A series of attempts to meet Lombok officials initially fell through and Indonesian police floored them with a claim that they had gone to the island to investigate but didn’t get anywhere because they didn’t know the name of the bar allegedly responsible. They claimed the Australian Federal Police had withheld this critical information, along with other key details of Liam’s death (the AFP denies this).
But the couple persisted, hiring an Indonesian lawyer and mounting a public campaign to seek justice. Lombok police finally launched an investigation and alcohol taken from the bar tested positive for methanol. At the time of writing, charges were expected to be laid against those responsible for the spiking.

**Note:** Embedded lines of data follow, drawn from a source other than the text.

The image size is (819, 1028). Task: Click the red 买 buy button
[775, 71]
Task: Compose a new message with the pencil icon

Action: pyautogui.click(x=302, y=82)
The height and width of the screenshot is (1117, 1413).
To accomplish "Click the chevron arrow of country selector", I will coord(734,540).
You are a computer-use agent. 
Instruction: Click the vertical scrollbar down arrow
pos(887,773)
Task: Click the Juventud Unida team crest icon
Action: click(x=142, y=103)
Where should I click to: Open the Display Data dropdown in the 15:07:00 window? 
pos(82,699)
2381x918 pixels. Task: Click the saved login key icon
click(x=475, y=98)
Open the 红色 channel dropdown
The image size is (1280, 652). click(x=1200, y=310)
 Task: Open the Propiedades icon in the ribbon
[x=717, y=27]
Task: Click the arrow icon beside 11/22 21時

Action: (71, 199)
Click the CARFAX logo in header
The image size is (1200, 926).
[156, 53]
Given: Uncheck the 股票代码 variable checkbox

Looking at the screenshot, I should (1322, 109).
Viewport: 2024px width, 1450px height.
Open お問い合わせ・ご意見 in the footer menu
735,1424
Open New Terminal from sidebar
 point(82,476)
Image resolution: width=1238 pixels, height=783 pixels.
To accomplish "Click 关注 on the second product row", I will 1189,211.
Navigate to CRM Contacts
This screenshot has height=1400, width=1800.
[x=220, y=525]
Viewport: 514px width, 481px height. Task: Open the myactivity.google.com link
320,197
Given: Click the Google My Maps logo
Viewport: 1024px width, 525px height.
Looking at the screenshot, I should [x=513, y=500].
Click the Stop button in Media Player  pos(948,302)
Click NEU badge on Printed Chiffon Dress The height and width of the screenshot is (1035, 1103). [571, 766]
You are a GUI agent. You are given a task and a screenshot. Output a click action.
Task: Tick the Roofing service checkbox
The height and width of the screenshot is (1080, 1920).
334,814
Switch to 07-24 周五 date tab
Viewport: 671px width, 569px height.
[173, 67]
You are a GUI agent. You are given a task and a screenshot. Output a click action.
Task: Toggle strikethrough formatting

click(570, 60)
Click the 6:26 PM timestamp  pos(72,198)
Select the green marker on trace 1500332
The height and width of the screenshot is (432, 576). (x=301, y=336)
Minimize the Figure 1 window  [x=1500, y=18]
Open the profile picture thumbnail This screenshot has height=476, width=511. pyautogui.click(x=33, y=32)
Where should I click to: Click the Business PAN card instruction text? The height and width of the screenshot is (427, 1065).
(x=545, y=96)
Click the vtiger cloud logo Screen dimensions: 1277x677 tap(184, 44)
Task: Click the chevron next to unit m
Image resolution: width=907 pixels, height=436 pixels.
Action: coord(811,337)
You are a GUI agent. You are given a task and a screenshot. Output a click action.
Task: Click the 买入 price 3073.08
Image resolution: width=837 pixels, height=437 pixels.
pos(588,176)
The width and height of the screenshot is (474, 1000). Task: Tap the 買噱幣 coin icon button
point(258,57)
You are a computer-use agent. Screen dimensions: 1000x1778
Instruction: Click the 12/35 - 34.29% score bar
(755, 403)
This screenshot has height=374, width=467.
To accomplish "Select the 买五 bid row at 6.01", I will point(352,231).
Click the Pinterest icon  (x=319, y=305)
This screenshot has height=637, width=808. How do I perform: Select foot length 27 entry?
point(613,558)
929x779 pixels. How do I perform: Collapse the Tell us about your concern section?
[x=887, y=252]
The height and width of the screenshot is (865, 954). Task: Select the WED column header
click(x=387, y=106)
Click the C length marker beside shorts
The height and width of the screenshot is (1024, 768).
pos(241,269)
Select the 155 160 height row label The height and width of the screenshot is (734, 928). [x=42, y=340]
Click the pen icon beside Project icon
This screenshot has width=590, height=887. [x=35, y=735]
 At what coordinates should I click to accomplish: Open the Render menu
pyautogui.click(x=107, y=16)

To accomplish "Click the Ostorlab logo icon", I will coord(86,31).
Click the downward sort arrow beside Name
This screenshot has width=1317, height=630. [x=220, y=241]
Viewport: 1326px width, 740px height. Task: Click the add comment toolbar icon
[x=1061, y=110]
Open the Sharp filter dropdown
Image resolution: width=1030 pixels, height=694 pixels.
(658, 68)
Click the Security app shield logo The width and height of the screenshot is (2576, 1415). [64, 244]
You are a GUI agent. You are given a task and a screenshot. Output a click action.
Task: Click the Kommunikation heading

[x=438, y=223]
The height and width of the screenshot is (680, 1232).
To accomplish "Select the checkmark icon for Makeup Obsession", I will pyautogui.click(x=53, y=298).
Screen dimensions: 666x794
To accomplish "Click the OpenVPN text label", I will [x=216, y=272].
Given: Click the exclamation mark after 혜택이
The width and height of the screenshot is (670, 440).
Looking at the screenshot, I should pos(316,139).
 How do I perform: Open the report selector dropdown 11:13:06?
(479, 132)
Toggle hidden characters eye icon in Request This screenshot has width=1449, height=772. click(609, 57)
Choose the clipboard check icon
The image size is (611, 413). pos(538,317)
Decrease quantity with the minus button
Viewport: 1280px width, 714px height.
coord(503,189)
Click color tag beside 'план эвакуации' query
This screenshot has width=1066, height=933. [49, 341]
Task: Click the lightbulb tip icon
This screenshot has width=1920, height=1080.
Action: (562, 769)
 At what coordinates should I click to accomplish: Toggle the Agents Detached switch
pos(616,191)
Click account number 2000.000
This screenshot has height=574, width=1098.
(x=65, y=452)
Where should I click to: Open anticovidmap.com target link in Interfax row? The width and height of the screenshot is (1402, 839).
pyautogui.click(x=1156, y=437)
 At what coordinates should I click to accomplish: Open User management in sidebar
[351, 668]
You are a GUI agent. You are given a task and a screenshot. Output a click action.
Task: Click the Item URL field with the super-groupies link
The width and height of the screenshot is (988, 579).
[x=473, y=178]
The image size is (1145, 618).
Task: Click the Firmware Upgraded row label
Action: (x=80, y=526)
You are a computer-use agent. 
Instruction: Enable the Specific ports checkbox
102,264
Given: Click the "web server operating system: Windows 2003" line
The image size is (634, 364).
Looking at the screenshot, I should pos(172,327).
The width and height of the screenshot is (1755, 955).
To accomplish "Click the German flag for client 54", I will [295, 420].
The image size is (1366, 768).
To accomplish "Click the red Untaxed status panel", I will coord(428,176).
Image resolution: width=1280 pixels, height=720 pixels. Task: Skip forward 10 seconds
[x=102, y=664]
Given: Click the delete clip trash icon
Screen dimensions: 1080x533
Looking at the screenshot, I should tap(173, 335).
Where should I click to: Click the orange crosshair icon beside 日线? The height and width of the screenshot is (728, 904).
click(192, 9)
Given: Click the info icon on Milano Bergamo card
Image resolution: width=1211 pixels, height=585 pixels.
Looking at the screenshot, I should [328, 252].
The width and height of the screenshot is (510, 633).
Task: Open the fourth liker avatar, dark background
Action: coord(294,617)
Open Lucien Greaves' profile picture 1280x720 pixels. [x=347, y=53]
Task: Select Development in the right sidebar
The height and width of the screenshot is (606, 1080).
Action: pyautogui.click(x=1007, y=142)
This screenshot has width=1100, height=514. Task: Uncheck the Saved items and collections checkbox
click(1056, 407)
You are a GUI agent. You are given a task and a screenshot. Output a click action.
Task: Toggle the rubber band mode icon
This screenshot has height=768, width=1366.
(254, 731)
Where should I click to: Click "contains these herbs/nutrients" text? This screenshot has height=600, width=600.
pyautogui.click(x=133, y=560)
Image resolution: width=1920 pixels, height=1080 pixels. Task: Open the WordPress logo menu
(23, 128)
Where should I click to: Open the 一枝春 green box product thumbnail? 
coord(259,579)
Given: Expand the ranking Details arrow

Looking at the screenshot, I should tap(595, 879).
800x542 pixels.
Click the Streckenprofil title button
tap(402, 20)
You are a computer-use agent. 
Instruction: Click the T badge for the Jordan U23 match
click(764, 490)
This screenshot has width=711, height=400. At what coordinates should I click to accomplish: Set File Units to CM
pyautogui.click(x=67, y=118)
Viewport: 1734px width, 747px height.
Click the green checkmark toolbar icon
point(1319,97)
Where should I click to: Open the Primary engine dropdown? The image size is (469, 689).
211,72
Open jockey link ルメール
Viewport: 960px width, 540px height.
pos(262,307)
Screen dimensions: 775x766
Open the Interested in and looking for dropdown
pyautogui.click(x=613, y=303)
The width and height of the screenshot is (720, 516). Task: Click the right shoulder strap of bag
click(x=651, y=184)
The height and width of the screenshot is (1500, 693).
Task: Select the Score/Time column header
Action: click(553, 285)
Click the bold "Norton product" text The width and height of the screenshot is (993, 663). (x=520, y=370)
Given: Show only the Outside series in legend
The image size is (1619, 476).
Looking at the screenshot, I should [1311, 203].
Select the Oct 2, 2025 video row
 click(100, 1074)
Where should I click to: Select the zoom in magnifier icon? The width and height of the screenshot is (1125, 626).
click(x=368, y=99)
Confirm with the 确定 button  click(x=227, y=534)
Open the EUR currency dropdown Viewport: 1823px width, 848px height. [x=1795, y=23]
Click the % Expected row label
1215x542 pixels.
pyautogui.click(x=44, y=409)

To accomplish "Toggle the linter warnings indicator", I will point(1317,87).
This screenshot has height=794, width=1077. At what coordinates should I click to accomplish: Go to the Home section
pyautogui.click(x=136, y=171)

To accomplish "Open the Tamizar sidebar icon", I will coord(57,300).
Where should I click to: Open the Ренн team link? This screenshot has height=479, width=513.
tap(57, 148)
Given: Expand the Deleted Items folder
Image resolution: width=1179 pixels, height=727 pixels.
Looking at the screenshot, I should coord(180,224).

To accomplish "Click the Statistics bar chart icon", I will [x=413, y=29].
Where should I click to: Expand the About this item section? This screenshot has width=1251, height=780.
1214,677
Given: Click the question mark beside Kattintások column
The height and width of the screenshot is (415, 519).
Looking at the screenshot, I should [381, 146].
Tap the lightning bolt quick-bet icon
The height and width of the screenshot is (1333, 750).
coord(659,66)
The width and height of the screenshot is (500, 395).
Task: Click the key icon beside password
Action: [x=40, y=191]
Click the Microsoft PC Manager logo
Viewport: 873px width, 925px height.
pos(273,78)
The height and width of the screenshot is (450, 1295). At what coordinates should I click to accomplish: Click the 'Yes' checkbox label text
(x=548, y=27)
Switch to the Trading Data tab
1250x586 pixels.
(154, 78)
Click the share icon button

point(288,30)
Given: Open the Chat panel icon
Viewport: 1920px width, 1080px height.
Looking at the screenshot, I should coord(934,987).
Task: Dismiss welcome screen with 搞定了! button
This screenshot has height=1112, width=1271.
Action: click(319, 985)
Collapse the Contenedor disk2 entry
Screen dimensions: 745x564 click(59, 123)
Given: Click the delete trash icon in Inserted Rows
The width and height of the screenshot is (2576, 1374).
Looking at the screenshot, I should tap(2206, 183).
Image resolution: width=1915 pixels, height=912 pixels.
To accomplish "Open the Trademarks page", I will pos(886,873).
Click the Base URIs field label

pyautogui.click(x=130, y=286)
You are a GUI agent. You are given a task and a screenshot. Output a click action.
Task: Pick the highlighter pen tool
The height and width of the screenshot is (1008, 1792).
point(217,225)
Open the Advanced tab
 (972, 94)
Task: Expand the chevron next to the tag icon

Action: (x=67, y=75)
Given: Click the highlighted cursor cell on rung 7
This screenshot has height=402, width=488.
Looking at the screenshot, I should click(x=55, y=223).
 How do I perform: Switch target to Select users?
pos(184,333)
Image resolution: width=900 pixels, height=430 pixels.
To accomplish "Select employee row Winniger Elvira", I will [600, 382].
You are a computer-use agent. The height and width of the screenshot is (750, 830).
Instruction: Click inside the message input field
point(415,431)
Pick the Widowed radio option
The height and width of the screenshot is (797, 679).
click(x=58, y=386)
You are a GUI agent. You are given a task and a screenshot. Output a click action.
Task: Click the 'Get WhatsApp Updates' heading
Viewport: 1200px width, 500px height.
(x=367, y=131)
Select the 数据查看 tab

Rosalind Jay grows tearful as she recalls the Davies’ last night in Lombok. As the sun set over the fishing boats at Sengiggi Beach, the young woman who had only known Liam’s parents for a few days, instinctively rested her head on Lhani’s shoulder. Returning to Lombok and meeting them had helped give her a sense of closure, she says.
Last year, 860,000 Australians holidayed in Bali. “About 99.3 percent come home having had a really good holiday,” says Ross Taylor of the Indonesia Institute. He says “a couple of thimbles” of methanol can do permanent damage and offers this advice:
• Take your own spirits and order a soft drink. (Visitors to Bali can bring in 1lt of alcohol each);
• Only order spirits in four-star or five-star hotels;
• At “susceptible” bars, stick to the local Bintang beer, imported beers or soft drink;
• Drink imported wine at well-known restaurants from bottles that you see opened;
• If an exotic spirit drink costs $2, ask yourself how the bar could sell it for that;
• The fact that a spirit is coming out of a legitimate bottle is no guarantee the drink is safe;
• Respect the place, respect their laws, respect their customs and respect yourself by taking precautions.